Last week, I delivered a webinar to learning professionals from across Canada for I4PL (Institute for Performance and Learning) focused on Universal Design for Learning (UDL) and equity. As workplaces become more inclusive and welcoming environments for diverse employees, our learning tools and practices need to be representative and universally designed. The goal is to create learning spaces and resources so all learners can benefit.
While I can’t cover a whole workshop in a short blog, I want to explore UDL and how I have been using the UDL principles in learning design, development, and delivery. The UDL framework reminds us that all brains are variable and that monolithic “learning styles” do not actually exist. Instead, we know that each brain is processing information in complex and variable interactions between the various networks of the brain.
What do you already know about UDL? Take a moment to jot down 2-3 things that quickly come to mind.
UDL is an approach to optimize teaching and learning by considering learner variability and designing options that remove barriers in order to achieve clear and rigorous goals. In the 1990s, the Center for Applied Special Technology (CAST) developed the UDL framework, which is the only Universal Design framework that is based on research on cognitive neuroscience (Meyer, et al. 2002; Rose, Rouhani, et al., 2013; Rose, 2016). CAST is an organization whose mission is to eliminate barriers to learning and support the development of expert learners while addressing aspects of inclusion, diversity, equity, and accessibility.
UDL Core Ideas include:
- Understanding that variability is the norm
- Being clear on the goal and flexible in the means
- Recognizing that the barrier is in the environment not the learner.

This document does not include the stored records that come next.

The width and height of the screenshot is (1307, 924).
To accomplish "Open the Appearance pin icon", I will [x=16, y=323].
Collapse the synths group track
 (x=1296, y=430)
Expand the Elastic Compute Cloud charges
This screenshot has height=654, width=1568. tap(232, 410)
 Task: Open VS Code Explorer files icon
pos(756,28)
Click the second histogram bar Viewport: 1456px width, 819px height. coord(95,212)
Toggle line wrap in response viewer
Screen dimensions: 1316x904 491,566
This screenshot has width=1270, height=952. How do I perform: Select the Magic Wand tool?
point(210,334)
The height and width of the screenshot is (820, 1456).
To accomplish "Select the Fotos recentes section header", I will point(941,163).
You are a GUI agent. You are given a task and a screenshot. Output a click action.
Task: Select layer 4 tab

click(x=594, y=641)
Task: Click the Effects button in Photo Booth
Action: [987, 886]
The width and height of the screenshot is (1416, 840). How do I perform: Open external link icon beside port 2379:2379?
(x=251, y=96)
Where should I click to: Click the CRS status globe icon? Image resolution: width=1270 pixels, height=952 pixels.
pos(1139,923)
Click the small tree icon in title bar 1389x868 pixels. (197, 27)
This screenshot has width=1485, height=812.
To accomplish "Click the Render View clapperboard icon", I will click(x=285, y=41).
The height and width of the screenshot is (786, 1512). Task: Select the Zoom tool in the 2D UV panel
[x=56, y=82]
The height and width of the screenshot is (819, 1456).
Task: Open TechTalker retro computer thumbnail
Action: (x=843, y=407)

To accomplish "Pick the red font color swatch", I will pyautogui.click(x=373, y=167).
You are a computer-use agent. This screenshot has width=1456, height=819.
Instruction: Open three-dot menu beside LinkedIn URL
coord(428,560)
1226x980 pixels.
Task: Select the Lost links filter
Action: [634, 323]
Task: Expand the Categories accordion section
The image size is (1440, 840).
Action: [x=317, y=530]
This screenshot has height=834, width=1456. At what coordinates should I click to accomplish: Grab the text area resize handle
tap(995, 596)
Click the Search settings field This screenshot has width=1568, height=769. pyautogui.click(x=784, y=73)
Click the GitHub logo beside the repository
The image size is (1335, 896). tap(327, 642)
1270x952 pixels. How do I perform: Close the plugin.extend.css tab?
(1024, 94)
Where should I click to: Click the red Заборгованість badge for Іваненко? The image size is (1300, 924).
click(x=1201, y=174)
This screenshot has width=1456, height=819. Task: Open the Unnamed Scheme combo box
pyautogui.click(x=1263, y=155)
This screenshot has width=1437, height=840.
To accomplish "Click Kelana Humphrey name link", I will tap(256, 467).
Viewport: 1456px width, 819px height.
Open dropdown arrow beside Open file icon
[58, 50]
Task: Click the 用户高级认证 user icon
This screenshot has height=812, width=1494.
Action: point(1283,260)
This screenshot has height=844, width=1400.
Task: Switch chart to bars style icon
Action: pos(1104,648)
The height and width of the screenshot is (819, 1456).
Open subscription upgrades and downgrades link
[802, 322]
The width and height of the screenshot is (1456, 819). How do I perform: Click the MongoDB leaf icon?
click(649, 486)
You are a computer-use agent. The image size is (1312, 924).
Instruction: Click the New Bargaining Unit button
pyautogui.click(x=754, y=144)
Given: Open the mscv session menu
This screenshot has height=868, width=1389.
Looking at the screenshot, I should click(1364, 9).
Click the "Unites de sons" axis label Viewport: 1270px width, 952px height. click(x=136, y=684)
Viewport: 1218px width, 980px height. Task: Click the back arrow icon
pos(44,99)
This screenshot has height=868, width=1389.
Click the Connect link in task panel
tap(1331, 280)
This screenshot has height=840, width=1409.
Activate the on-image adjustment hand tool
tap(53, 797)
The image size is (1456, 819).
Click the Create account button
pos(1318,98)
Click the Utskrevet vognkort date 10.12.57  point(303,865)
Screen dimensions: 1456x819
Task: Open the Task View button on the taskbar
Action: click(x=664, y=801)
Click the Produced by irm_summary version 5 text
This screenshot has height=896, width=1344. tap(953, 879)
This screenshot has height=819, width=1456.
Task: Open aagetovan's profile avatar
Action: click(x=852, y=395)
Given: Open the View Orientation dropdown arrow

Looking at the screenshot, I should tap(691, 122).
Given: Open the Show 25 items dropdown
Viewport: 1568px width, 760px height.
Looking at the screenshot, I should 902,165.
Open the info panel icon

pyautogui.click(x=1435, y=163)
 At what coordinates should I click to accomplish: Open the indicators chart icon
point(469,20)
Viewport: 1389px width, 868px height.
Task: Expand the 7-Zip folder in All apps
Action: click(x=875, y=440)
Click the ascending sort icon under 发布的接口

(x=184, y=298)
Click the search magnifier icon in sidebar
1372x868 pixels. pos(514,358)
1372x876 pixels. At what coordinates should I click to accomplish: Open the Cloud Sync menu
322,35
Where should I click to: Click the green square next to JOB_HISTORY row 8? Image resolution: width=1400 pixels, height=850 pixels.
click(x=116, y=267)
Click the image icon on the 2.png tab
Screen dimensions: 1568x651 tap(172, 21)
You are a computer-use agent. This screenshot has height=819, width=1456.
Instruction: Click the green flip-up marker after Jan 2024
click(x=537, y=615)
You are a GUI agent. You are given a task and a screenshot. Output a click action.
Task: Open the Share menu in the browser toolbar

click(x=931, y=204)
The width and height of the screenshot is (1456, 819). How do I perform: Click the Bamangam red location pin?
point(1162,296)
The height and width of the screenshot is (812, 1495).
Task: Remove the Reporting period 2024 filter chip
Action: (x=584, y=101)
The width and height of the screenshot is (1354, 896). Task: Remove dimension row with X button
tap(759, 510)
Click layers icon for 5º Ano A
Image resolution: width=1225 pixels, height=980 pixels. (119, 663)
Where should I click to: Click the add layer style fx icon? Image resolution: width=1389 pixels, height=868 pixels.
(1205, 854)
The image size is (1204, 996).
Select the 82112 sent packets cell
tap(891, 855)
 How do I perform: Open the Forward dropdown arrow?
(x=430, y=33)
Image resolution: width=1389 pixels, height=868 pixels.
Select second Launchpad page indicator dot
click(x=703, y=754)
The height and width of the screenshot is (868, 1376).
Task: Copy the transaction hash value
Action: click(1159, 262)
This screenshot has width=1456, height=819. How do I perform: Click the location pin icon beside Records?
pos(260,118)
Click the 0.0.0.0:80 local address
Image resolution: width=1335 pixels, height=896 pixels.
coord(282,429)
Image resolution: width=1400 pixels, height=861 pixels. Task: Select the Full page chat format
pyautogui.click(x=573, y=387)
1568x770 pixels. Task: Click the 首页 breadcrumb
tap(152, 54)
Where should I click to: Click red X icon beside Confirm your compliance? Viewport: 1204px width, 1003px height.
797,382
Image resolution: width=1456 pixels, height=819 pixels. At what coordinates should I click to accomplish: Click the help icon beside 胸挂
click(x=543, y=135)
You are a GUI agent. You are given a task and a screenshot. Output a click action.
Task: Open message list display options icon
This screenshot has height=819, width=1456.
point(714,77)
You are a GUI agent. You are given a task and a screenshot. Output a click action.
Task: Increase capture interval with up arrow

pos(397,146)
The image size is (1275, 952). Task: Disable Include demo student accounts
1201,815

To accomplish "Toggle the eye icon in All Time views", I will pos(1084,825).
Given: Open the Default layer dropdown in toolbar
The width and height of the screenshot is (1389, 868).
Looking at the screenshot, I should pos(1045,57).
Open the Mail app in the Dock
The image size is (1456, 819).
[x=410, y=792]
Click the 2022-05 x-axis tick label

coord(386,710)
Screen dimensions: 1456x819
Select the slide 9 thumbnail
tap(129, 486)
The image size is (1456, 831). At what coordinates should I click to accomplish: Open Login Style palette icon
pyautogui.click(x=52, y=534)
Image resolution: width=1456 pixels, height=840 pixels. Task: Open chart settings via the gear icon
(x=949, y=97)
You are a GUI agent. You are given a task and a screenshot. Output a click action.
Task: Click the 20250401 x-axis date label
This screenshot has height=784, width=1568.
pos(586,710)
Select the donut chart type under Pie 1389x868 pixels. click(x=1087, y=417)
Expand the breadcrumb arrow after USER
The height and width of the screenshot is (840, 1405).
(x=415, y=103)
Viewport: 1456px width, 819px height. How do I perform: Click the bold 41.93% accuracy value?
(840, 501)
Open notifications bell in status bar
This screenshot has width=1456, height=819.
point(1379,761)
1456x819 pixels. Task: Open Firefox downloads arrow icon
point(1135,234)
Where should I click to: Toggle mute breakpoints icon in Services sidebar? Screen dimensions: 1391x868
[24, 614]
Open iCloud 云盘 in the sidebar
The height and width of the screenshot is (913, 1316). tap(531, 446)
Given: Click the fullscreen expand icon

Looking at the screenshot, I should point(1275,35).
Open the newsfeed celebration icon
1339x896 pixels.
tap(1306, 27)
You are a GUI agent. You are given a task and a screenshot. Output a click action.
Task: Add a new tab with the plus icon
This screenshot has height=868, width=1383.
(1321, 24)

You’ll often see UDL illustrated as a framework in three columns. Each of the columns represents a different principle of UDL:
- multiple means of engagement
- multiple means of representation
- multiple means of action and expression
Three rows intersect these columns, and are broken down into checkpoints: access, build, and internalize. As educators, we want to help learners get to the internalized level. The image below helps to illustrate the concepts.
Forsythe, G. (2021). UDL Guidelines Doodle edition. [Infographic]. Flickr. https://www.flickr.com/photos/gforsythe/51592407506/ CC BY 2.0.
What does UDL look like in practice?
In practice UDL means providing opportunities for reflection, providing content in multiple ways, employing interactive learning activities, linking new information to previous experiences, providing access to resources to deepen learning, and offering opportunities to review content and practice skills, for example.
Here are two learning design and delivery scenarios and some UDL responses.
- You’re marketing a new voluntary learning program in your organization/company. You want to ensure there is uptake by a diverse audience. How can you incorporate equity-centred principles and concepts into the marketing and design?
- In your training description identify how you aim to create a safer space for learners
- Use images and visuals that represent diverse learners
- Ask diverse learners ahead of time what might support their participation
- Ensure the learning program is flexible. Offer it on multiple occasions or asynchronously
- Ensure diverse trainers and diverse resources (books, articles, videos) whenever possible
- Market in multiple ways (videos, visual, text) that incorporate accessibility (closed captions, font size, colour contrast, etc.)
- During an in-person training session, a few people dominate the group discussion. How do you create a safer space for everyone to engage and participate?
- Create group agreements at the beginning of the training and name the concept of taking space/making space
- Invite people who haven’t yet spoken to be the first to respond before others
- Invite responses from a specific group of people (though not on specific individuals)
- Use a ballot box activity to incorporate an opportunity for anonymous participation
- Use think-pair-share or another reflection/ small group discussion process to ensure everyone has airtime
While the UDL guidelines do not fully address equity in learning, they help to remove barriers and support learner variability. If there is one thing you take away from reading this, remember that the barrier is in the learning environment, not the learner.